ChatGPT succeeds in a difficult, years-long examination for US medical licensure.
According to research, Microsoft's AI chatbot ChatGPT may achieve scores of at or around the roughly 60% passing mark for the United States Medical Licensing Exam (USMLE), with comments that make sense internally and frequently contain insights.
ChatGPT uses word prediction to create writing that resembles that of a human. ChatGPT is unable to conduct online searches, unlike most chatbots. Instead, it produces text based on word relationships that are predicted by internal processes.
ChatGPT's performance on the USMLE was evaluated in the study, which Tiffany Kung, Victor Tseng, and colleagues at AnsibleHealth published in the open-access journal PLOS Digital Health.
The USMLE is a test that medical students and doctors-in-training take to gauge their understanding of the majority of medical specialties, from biochemistry to diagnostic reasoning to bioethics.

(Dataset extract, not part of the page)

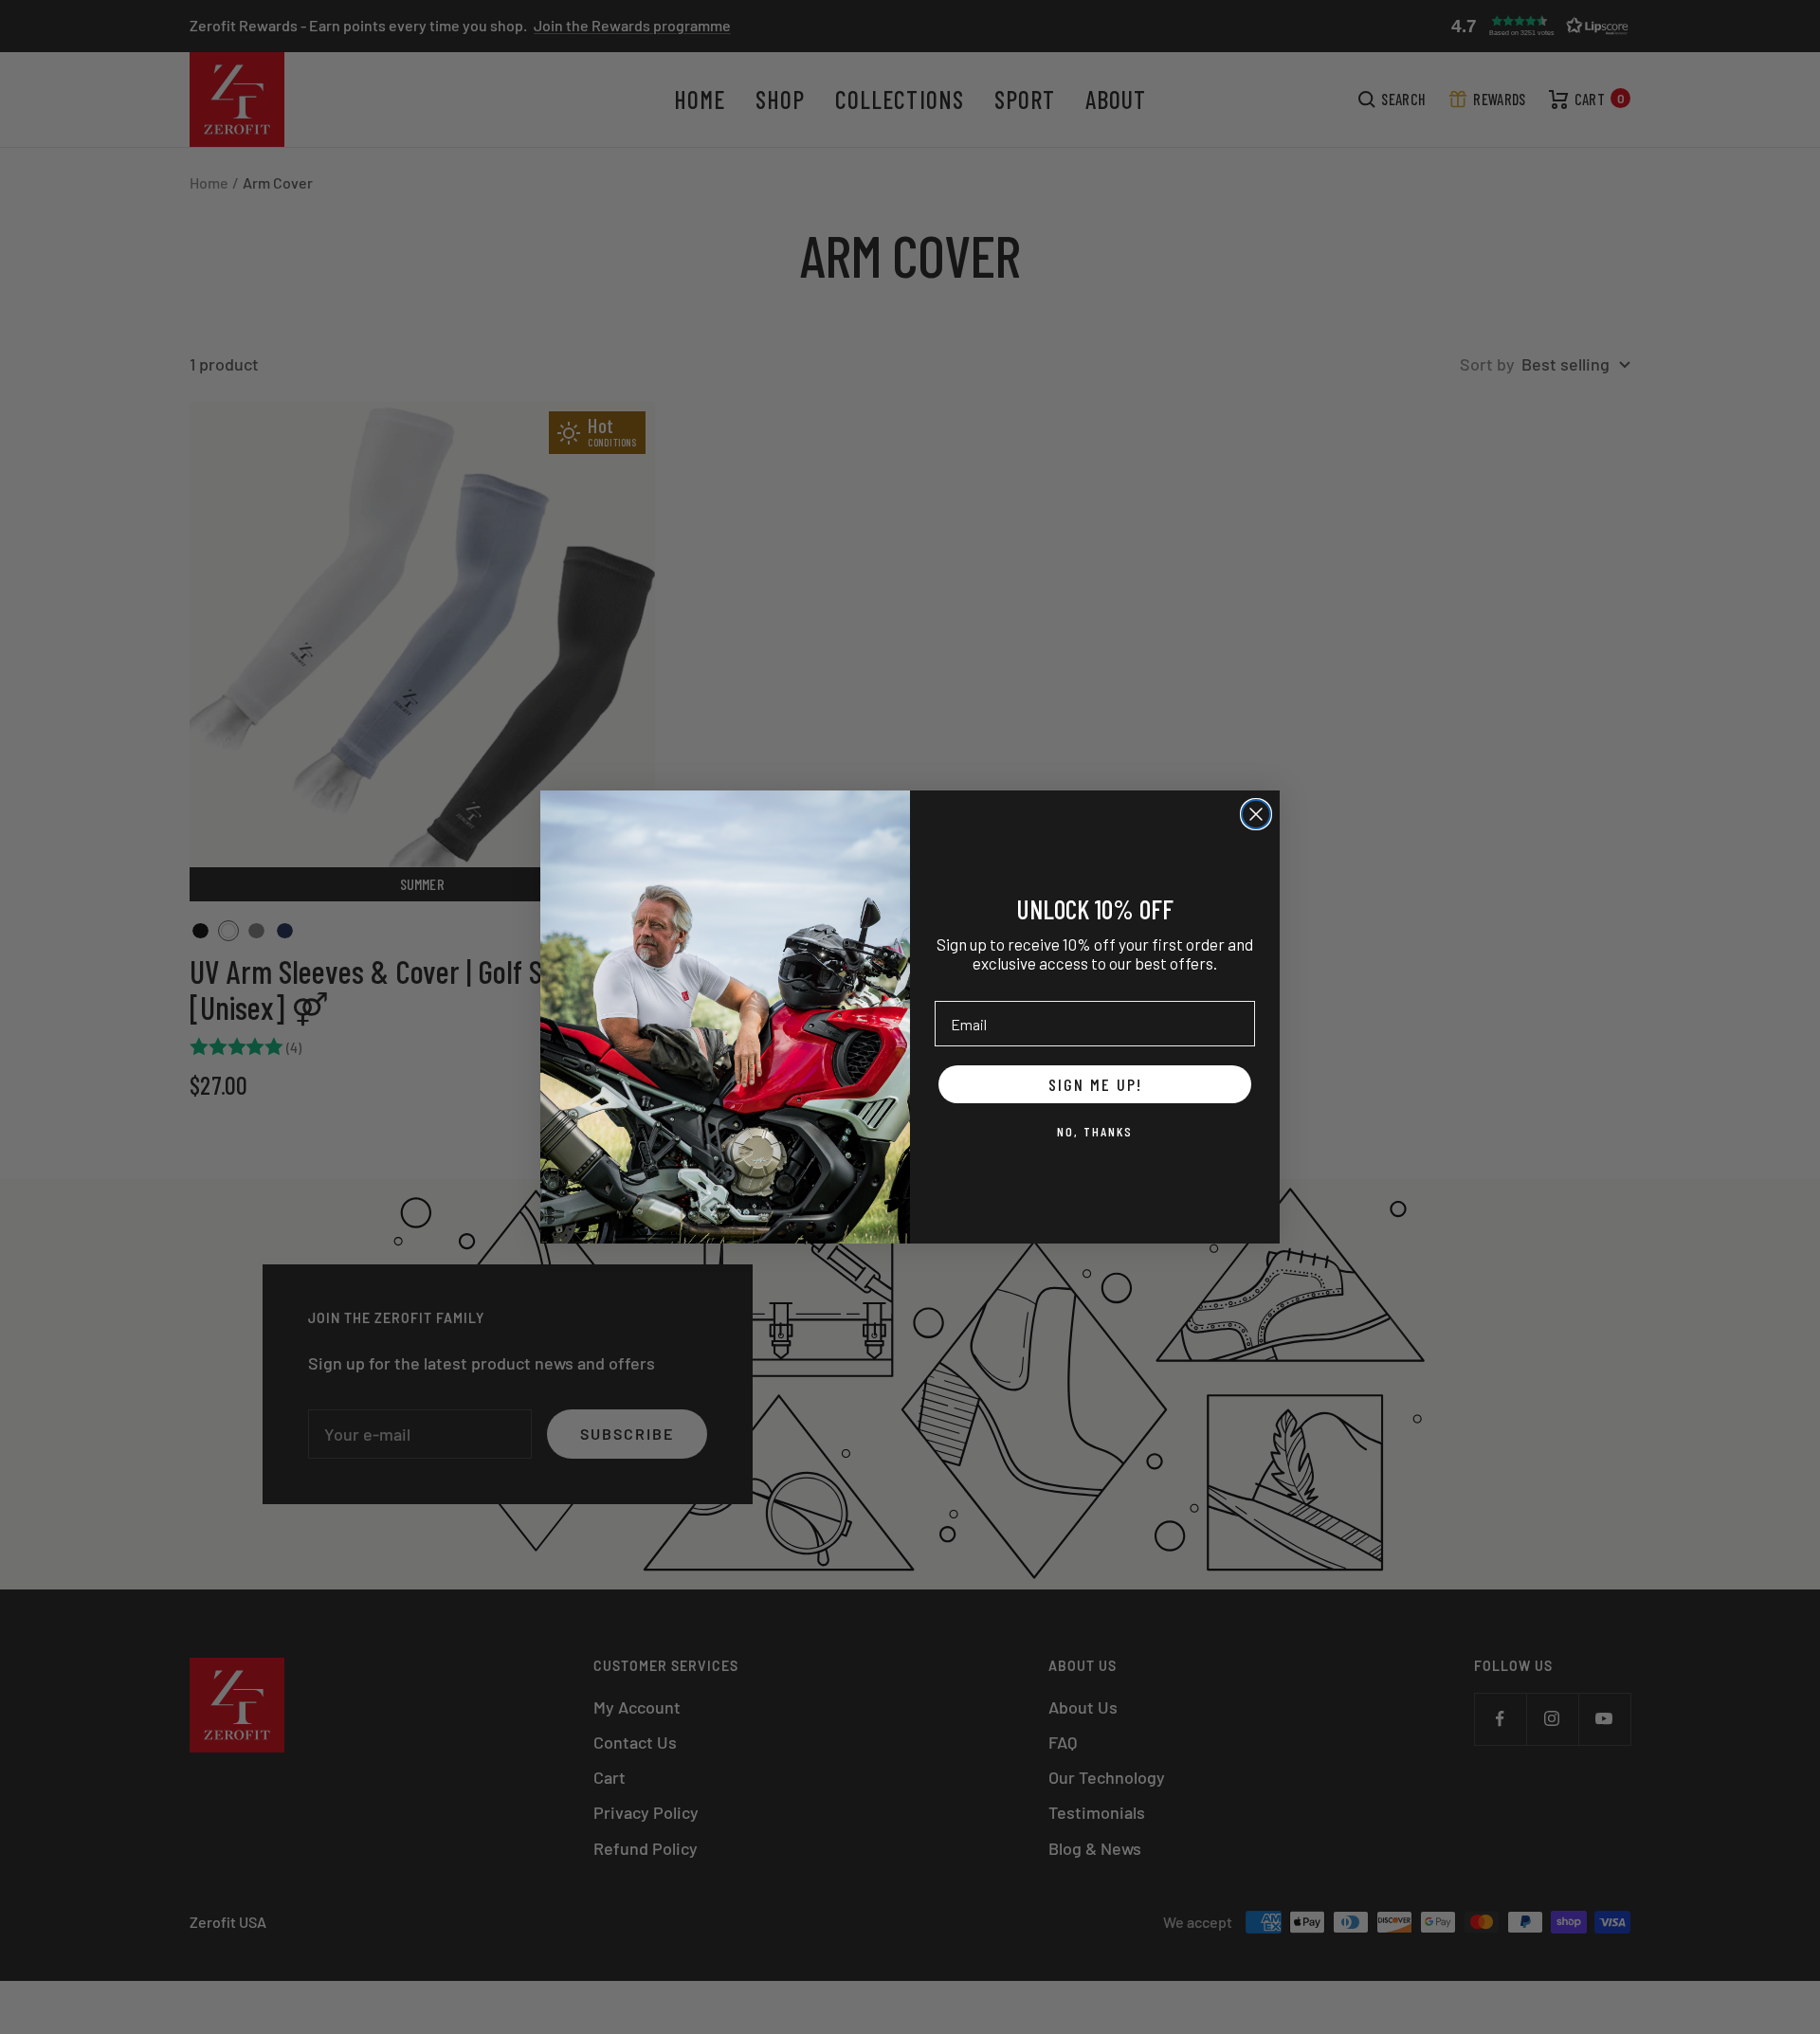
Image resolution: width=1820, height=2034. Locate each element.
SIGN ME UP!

The authors evaluated the software on 350 of the 376 public questions available from the June 2022 USMLE release after screening to eliminate image-based questions.
After removing undetermined responses, ChatGPT's scores on the three USMLE tests ranged from 52.4% to 75%.
Additionally, ChatGPT showed a concordance of 94.6% across all of its responses and generated at least one substantial insight (something novel, original, and clinically valid) for 88.9% of its responses.
Notably, ChatGPT performed better than PubMedGPT, a rival model that was only trained on literature within the biomedical domain, which obtained a score of 51.8% on an earlier dataset of USMLE-style questions.
"Reaching the passing score for this notoriously difficult expert exam, and doing so without any human reinforcement, marks a notable milestone in clinical AI maturation," said the authors.
"ChatGPT contributed substantially to the writing of our manuscript. We interacted with ChatGPT much like a colleague, asking it to synthesize, simplify, and offer counterpoints to drafts in progress. All of the co-authors valued ChatGPT's input," said Kung.